Julia Shenkman is a healthy and accomplished 17-year-old. She has a second-degree black belt in Taekwondo, is a member of her high school’s science team, and is fourth in her senior class in academics. Julia has another distinction: She’s a former CHOC patient who underwent a surgical procedure that involved the use of the then-landmark Da Vinci robotic surgical system.
In late 2003, CHOC became the first pediatric hospital in California to begin offering robotic surgery for children. The Da Vinci robot was an improvement over minimally invasive laparoscopic surgery because it gave surgeons a better view inside the surgery site and allowed them to more precisely manipulate instruments, which translated to less pain, fewer complications and shorter recovery time for patients.
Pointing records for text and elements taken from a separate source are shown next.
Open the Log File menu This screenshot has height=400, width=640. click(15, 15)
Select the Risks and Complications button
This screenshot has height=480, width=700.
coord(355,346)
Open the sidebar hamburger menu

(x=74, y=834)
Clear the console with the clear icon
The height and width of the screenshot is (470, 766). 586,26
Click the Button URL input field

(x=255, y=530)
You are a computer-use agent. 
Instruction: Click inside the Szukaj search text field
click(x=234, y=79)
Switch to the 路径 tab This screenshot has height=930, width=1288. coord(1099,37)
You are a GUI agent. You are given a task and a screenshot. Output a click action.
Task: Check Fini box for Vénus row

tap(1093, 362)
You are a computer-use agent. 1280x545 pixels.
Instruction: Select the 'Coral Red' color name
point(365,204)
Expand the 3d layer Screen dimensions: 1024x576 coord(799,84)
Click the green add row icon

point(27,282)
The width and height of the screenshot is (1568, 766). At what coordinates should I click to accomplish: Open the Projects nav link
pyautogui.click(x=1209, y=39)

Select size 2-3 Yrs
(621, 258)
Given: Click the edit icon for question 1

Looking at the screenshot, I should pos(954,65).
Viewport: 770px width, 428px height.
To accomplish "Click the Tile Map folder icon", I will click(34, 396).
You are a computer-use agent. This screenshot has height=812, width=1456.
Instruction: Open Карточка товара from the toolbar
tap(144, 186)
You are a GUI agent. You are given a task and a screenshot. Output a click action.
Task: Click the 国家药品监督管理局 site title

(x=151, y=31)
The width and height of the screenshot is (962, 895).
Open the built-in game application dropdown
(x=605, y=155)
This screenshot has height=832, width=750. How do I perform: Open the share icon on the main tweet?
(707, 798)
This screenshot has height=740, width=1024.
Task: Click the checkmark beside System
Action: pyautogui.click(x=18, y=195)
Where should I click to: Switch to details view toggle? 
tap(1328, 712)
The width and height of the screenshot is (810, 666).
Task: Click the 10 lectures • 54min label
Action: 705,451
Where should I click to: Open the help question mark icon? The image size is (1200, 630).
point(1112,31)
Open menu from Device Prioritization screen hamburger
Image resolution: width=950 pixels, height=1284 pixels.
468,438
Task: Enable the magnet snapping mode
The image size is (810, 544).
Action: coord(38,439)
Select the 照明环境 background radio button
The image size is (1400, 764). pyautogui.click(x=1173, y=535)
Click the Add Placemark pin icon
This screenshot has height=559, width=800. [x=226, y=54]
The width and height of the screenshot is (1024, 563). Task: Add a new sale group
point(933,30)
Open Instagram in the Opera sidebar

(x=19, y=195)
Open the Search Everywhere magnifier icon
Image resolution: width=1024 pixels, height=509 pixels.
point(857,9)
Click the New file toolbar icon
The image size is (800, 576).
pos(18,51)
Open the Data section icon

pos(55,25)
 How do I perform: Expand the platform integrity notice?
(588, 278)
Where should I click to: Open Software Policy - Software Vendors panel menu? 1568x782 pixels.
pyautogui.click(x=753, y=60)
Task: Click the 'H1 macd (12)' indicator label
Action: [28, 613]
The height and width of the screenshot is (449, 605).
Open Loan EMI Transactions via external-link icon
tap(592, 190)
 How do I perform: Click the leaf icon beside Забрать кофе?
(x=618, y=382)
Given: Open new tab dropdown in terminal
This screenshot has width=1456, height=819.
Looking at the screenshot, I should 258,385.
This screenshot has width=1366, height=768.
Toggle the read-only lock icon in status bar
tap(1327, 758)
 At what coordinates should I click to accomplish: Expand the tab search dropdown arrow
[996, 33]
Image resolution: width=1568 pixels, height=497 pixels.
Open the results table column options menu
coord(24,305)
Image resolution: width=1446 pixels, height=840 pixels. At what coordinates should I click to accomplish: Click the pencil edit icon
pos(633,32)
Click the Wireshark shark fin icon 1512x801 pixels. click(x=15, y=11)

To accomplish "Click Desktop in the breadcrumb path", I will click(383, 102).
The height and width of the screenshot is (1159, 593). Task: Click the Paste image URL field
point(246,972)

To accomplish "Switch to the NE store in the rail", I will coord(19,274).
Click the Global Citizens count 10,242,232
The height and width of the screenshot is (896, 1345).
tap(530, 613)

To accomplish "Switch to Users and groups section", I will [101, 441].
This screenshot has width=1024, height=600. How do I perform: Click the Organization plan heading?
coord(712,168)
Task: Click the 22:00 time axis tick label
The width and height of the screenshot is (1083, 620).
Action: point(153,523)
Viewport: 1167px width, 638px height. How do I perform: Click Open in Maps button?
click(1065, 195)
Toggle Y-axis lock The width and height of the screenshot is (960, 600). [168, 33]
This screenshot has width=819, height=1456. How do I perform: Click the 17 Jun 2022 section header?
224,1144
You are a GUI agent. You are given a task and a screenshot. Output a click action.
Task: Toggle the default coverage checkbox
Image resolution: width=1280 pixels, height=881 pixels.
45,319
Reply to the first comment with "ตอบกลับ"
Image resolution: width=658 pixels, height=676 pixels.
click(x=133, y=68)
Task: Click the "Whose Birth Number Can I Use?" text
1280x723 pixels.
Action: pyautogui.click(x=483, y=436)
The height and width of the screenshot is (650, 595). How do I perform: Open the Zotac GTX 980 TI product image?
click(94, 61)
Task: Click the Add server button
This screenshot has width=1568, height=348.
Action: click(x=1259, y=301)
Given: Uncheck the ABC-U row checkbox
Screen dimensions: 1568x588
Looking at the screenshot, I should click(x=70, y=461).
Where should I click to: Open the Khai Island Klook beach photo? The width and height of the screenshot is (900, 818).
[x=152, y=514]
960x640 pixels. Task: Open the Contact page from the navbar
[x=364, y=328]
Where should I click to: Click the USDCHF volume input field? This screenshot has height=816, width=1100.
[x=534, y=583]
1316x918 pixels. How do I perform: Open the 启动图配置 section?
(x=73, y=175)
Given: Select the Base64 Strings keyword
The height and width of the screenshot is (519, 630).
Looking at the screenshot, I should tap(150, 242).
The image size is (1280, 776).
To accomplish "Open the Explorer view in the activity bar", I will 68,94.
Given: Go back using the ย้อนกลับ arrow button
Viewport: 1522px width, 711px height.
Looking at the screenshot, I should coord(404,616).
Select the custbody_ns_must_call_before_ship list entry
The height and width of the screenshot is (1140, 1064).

In January 2006, Julia, then 8, was whisked to the emergency department at St. Joseph Hospital for severe abdominal pain and frequent vomiting. Blood work and X-rays for appendicitis turned up negative. It wasn’t until Julia’s doctor at CHOC, Mustafa Kabeer, pediatric surgeon, ordered an ultrasound that the cause of her distress was found: a large mass in her right ovary. Using the Da Vinci system, Dr. Kabeer operated on Julia and successfully removed the tumor, which was malignant. After three months of chemotherapy, Julia recovered and remains cancer free.
Pediatric surgeons at CHOC have performed about 100 robot-assisted surgeries, says Dr. Kabeer, who before coming to CHOC helped implement the world’s first pediatric surgery robotics program at Children’s Hospital of Michigan in 2001. Recently, Dr. Kabeer started using the Da Vinci system to perform complex operations through one incision in the belly button, such as for removal of the gallbladder. The Da Vinci system at CHOC was made possible by a $1.5 million sponsorship from Costco Wholesale Corp.
“This type of technology helps us perform a wide variety of surgeries — some of them very complex,” Dr. Kabeer says. “It takes time, commitment and vision to start and maintain such a program, but this is one of the unique things about CHOC: We want to do this, and we are committed to doing it.